# **Import Regex Library**

In [None]:
import re
print(re.__version__)

# **Detect and Remove HTML Tags**

In [None]:
text = "<p>Follow this <b>website</b> for more details. </p>"
x = re.findall("<.*?>", text)
print(x)
z = re.sub("<.*?>", "", text)
print(z)

# **Removing special characters and keeping only alphabets and numbers**

In [None]:
text = "2022 #Partner of the Year Finalist Learning #Award%%"
x = re.sub("[^a-zA-Z0-9]+", " ", text)
print(x)

# **Keeping only alphabets**

In [None]:
text = "2022 #Partner of the Year Finalist Learning #Award%%"
x = re.sub("[^a-zA-Z]+", " ", text)
print(x)

# **Detect and Remove URLs**

In [None]:
text = "Visit www.cloudthat.com and login to https://www.skillpipe.com/#/account/login"
x = re.findall("https?://\S+|www\.\S+", text)
print(x)
z = re.sub("https?://\S+|www\.\S+", "", text)
print(z)

# **Detect and Remove Email IDs**

In [None]:
text = "Please send your feedback to ctml@cloudthat.com or ctml123@gmail.com"
x = re.findall("[a-zA-Z0-9_\-\.]+@[a-zA-Z0-9_\-\.]+\.[a-zA-Z]{2,5}", text)
print(x)
z = re.sub("[a-zA-Z0-9_\-\.]+@[a-zA-Z0-9_\-\.]+\.[a-zA-Z]{2,5}", "", text)
print(z)

# **Replacing Multi-Spaces**

In [None]:
text = "2022 Partner              of the Year          Finalist Learning Award"
x = re.sub("\s+", " ", text)
print(x)

# **Import NLTK**

In [None]:
import nltk
print(nltk.__version__)

In [None]:
nltk.download('punkt')

paragraph = """Diversity is an important issue for any modern business, but it’s not enough to simply hire people of different nationalities, races, genders and sexual orientations. 
                Everyone needs to feel welcome, safe and free to be themselves in the workplace. 
                If you focus on diversity, equity and inclusion (DEI) in your workplace, your business’s culture and bottom line will benefit. 
                Inclusive workplaces go the extra mile to consider the safety and comfortability of all employees, especially those in marginalized groups. 
                For example, gendered bathrooms have the potential to make transgender and gender-nonconforming employees uncomfortable, especially in light of controversial “bathroom bills” in multiple states that could or already do impact transgender people’s rights. 
                On a broader level, inclusive spaces can be created simply by spending time with one another. 
                Consider hosting team lunches and other informal events where employees can casually connect with each other. 
                If your company is bigger, creating an in-office support group or network for diverse employees can help them connect with others who share their experiences."""

# **Tokenization**

Tokenization may be defined as the Process of breaking the given text, into smaller units called tokens.
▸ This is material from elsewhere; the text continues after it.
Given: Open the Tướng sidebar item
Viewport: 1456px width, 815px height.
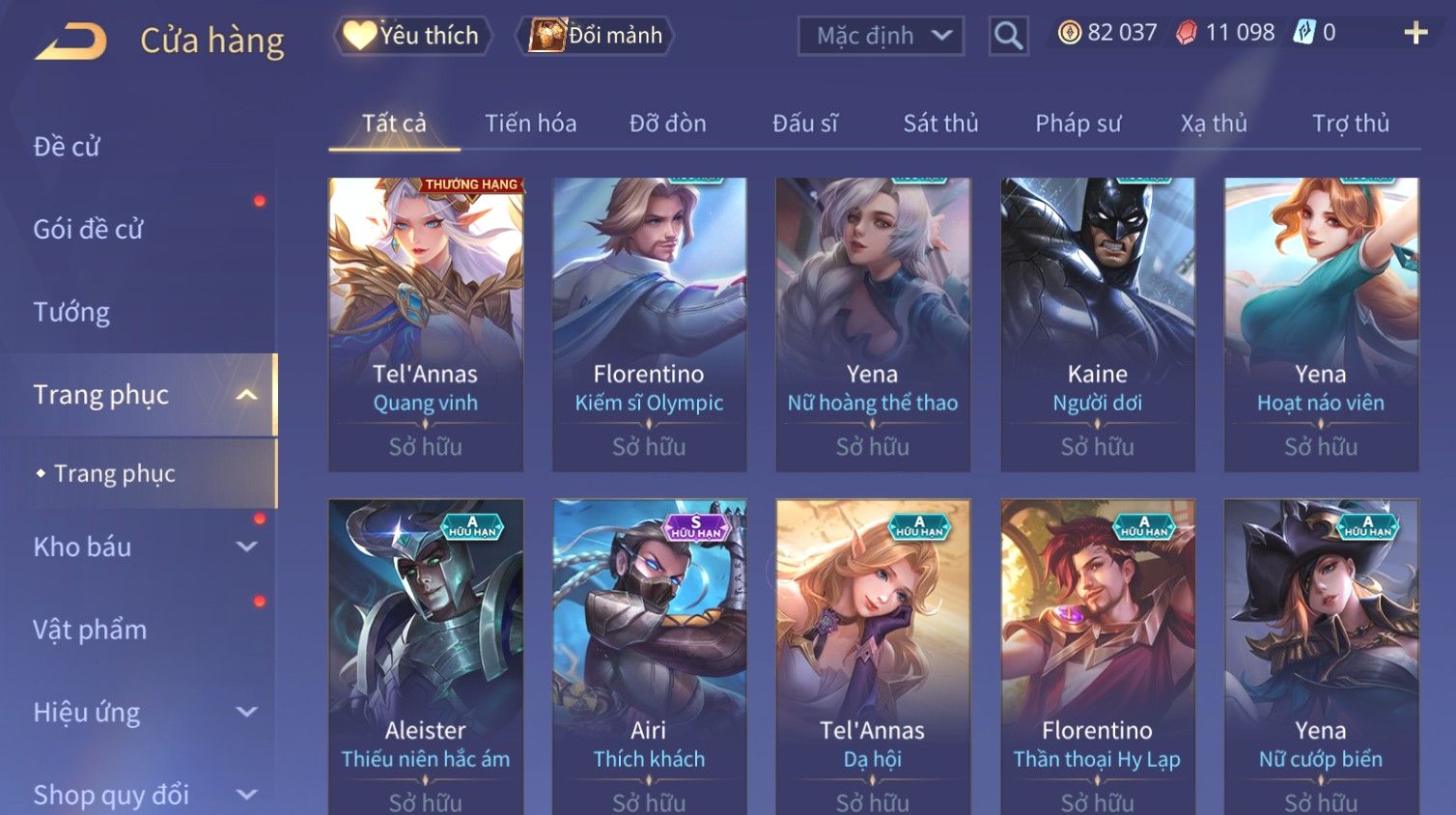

Words, numbers or punctuation marks can be tokens. It may also be called word segmentation.<br>

We have different packages for tokenization provided by NLTK. We can use these packages based on our requirements. The packages and the details of their installation are as follows −

1. sent_tokenize package: This package can be used to divide the input text into sentences. We can import it by using the following command − <br>
from nltk.tokenize import sent_tokenize

In [None]:
sentences = nltk.sent_tokenize(paragraph)
print(sentences)
print(len(sentences))

2. word_tokenize package: This package can be used to divide the input text into words. We can import it by using the following command − <br>
from nltk.tokenize import word_tokenize

In [None]:
words = nltk.word_tokenize(paragraph)
print(words)
print(len(words))

3. WordPunctTokenizer package: This package can be used to divide the input text into words and punctuation marks. We can import it by using the following command −<br>
from nltk.tokenize import WordPuncttokenizer

In [None]:
tk = nltk.WordPunctTokenizer()
wordsp = tk.tokenize(paragraph)
print(wordsp)
print(len(wordsp))

In [None]:
from nltk.util import ngrams
n = 3
sentence = 'You will face many defeats in life, but never let yourself be defeated.'
bigrams = ngrams(sentence.split(), n)

for item in bigrams:
    print(item)

# **Printing Stop Words in English**

In [None]:
from nltk.corpus import stopwords
nltk.download('stopwords')

print(stopwords.words('english'))

# **Stemming**

Language includes lots of variations. Variations in the sense that the language have different forms of a word. For example, the words like democracy, democratic, and democratization.For machine learning projects, it is very important for machines to understand that these different words, like above, have the same base form. That is why it is very useful to extract the base forms of the words while analyzing the text.<br>
Stemming is a heuristic process that helps in extracting the base forms of the words by chopping of their ends.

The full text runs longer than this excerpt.